Reid played troubled teen Marshall Heywood on Shortland Street from 2001 to 2004, and enjoyed some success with pop-punk band Rubicon around the same time. Alongside his property business, he still dabbles in music, and last July, Reid’s pop-rock band Capital Theatre received $10,000 in NZ On Air funding to make a music video.

His transformation from Shortland Street star to property mogul has been a colourful one.

In 2019 a Herald investigation found he was the country’s most prolific house flipper during the six years to 2018 – closing at least 130 trades and 70 homes in short-term sales in a single year. 

The Spinoff reported in September 2020 that struggling businesses in Elliot Stables, another central Auckland property owned by Reid, had been threatened with eviction after two lockdowns. Five eateries and one backpackers were served Property Law Act notices from their landlord, demanding that they pay the shortfall in their rent to avoid further legal action. 
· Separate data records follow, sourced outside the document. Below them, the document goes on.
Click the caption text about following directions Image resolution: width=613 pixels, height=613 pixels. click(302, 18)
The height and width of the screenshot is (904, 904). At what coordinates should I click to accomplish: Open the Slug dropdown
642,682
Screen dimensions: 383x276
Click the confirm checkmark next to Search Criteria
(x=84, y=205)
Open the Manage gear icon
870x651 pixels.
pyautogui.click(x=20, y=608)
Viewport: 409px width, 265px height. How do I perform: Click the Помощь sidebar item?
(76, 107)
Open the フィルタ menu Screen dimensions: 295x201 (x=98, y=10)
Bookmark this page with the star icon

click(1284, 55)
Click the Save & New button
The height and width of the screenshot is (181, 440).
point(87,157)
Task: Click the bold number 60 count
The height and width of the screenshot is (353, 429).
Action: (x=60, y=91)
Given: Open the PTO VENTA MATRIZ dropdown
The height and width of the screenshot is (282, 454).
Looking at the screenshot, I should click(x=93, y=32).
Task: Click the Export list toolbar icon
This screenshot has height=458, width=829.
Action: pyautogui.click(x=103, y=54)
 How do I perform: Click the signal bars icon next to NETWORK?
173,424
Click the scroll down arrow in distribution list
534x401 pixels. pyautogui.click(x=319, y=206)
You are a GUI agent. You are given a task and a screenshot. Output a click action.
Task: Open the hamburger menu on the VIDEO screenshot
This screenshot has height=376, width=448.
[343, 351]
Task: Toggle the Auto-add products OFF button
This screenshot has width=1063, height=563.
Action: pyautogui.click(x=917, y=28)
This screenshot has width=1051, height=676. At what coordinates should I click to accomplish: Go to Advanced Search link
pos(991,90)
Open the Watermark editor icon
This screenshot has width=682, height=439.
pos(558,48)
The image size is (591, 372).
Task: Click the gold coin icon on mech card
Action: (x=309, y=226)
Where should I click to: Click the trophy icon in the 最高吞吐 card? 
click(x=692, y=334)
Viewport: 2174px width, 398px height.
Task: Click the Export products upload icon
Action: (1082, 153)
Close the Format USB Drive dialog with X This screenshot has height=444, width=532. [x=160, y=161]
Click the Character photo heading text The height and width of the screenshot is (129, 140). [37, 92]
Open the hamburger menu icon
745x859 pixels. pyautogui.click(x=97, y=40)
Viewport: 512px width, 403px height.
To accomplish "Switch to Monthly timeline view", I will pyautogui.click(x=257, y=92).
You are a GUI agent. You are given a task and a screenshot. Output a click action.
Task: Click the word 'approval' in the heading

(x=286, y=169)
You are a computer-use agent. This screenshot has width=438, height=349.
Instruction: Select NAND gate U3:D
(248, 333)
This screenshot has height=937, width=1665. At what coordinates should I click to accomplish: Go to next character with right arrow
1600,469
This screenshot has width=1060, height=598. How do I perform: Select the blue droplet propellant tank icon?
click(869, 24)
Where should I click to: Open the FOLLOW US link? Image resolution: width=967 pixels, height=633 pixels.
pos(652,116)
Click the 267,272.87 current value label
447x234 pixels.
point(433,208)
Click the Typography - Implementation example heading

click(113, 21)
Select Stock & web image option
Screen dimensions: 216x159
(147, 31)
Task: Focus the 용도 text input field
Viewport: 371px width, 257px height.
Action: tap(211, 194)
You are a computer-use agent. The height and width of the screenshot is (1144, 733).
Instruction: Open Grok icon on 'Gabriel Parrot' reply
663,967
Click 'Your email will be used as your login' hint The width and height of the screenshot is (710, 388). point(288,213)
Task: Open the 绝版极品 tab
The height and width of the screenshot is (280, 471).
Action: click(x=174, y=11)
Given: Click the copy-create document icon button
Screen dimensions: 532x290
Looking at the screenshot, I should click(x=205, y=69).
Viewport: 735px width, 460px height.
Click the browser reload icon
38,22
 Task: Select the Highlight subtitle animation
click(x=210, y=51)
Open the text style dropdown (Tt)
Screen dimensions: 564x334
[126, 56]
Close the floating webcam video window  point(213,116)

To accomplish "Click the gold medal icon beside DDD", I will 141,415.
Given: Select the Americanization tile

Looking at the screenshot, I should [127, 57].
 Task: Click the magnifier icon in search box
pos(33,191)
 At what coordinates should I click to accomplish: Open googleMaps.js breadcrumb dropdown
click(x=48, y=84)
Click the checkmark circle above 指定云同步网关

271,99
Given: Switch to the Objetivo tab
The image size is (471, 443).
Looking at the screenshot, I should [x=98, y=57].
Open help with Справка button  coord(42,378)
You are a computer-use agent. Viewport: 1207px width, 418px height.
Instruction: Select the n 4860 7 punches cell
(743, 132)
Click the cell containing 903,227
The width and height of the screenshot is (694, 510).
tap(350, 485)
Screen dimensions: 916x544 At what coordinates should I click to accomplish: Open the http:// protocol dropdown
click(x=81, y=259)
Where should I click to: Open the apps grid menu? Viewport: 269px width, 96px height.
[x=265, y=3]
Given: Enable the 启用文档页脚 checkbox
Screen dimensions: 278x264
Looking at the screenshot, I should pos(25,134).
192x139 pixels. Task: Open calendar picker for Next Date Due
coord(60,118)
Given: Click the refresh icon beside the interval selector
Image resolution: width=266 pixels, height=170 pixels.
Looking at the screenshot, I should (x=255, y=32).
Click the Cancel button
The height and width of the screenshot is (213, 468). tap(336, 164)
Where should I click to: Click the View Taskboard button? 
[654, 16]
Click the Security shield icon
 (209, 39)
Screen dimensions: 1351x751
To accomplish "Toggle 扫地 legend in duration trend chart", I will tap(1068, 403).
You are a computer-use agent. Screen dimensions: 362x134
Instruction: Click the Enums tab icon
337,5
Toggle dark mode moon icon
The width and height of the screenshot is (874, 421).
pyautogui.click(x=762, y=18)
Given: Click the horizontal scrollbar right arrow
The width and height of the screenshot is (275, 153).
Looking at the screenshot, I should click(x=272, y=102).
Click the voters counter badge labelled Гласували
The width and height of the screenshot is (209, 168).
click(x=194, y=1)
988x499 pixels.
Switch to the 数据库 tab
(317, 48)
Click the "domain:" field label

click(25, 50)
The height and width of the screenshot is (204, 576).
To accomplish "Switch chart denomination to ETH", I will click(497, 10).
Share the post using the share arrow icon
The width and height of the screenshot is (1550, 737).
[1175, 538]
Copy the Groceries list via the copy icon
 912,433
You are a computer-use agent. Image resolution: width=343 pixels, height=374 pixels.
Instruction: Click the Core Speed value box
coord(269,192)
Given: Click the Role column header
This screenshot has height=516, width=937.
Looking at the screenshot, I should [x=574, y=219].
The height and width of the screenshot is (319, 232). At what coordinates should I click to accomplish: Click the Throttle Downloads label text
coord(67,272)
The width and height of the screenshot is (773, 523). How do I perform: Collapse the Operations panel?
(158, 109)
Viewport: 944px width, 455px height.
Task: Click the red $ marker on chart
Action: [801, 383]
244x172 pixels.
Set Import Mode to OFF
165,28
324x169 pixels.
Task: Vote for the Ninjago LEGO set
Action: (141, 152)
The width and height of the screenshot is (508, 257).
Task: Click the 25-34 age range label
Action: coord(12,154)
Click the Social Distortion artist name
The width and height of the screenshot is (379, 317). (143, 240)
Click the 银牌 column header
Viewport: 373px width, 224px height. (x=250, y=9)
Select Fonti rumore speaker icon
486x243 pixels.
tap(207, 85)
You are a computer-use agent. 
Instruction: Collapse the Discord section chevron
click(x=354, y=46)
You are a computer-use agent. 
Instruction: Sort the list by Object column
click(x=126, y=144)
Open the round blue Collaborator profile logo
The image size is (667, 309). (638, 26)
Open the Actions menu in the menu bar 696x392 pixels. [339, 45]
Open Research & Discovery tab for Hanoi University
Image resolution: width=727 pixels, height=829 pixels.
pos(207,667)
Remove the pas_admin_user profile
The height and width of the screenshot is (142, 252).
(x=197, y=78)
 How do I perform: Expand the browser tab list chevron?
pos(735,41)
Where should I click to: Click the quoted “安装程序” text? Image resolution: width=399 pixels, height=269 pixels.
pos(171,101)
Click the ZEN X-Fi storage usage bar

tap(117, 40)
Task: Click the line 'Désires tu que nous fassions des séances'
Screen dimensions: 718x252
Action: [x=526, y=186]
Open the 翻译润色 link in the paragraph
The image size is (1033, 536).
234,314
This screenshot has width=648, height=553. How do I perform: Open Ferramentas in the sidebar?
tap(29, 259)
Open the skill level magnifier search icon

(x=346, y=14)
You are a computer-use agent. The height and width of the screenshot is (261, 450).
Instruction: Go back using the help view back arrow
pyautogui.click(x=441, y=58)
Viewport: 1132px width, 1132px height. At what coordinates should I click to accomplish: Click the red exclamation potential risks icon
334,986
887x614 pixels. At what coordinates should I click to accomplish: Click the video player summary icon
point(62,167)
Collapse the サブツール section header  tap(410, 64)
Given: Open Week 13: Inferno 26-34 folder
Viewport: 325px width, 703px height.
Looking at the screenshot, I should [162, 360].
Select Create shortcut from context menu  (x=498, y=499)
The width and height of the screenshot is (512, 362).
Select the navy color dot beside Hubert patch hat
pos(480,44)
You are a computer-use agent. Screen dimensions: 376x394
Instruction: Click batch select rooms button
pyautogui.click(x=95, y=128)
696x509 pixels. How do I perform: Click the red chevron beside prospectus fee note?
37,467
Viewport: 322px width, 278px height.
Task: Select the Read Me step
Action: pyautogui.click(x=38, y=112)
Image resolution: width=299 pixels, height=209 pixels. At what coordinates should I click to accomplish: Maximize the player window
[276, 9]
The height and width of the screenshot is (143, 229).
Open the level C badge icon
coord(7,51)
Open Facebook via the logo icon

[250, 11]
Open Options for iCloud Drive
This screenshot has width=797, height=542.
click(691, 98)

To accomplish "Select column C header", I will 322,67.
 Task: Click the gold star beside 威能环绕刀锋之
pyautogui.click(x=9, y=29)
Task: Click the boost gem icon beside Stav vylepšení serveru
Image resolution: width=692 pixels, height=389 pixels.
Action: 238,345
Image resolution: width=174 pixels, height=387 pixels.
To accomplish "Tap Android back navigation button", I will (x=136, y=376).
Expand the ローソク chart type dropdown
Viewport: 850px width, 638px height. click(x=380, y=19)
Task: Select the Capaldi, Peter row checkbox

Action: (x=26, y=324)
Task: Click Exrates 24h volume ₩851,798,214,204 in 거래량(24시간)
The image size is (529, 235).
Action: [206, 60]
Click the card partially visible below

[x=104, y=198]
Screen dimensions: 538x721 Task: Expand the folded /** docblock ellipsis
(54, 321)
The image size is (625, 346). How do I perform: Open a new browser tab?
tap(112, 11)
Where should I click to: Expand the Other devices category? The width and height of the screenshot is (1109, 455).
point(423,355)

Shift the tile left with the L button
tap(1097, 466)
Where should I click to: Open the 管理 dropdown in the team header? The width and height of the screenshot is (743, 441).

Elliot Stables (Photo: Michael Andrew)

In 2016, Metro reported that on the night Reid secured the ownership of the St Kevins Arcade building from previous owner Murray Rose, he declared he was buying the building and would “get rid of you left-wing creeps” after being asked to leave The Wine Cellar, the bar that neighbours Whammy in St Kevins Arcade.

Rohan Evans, who owns The Wine Cellar, and established Whammy Bar over a decade ago before selling to the current owners, has also decided to maintain the vaccine pass system. Evans was with Anderson when the Facebook review “popped up” and says, “the more you think about it, the more outrageous it is”.

Considering how difficult the last year has been for venues because of the Covid-19 outbreak, “that’s throwing a bunch of your tenants under the bus for no particular reason”, Evans says.

Similarly to Whammy’s reasoning, the decision to keep the vaccine pass system operating at The Wine Cellar was made “largely on making staff and musicians that we are in day-to-day contact with feel comfortable”, says Evans, so “it seems quite outrageous to be attacked by a landlord who is also a musician”.

Despite being “mostly overwhelmed by support” they’ve had plenty of anonymous negative reviews due to keeping passes, says Evans – though none so far from Reid. 

Will this criticism influence Whammy’s continuation of the vaccine passes? While case numbers remain high, it certainly won’t, Anderson says. “We’ll continue to do what we were doing for however long we’re going to do it for. This is never a permanent solution to anything – it’s just another layer of safety.”

According to one scientific model of New Zealand’s omicron outbreak, when compared with boosted people, unvaccinated people are 3.1 times more likely to infect others and 2.4 times more likely to be infected.

“We’ll continue to keep vax passports and masks for people moving around the bar,” Anderson adds. “We’re still currently in the middle of a pandemic and if any of our staff go down, we can’t open, so that’s bad for business.”

And if Auckland bar-goers are as supportive as Dunedin’s, the negative reviews may backfire – in the wake of the backlash to its decision to keep vaccine passes, Woof! celebrated its biggest week of the year.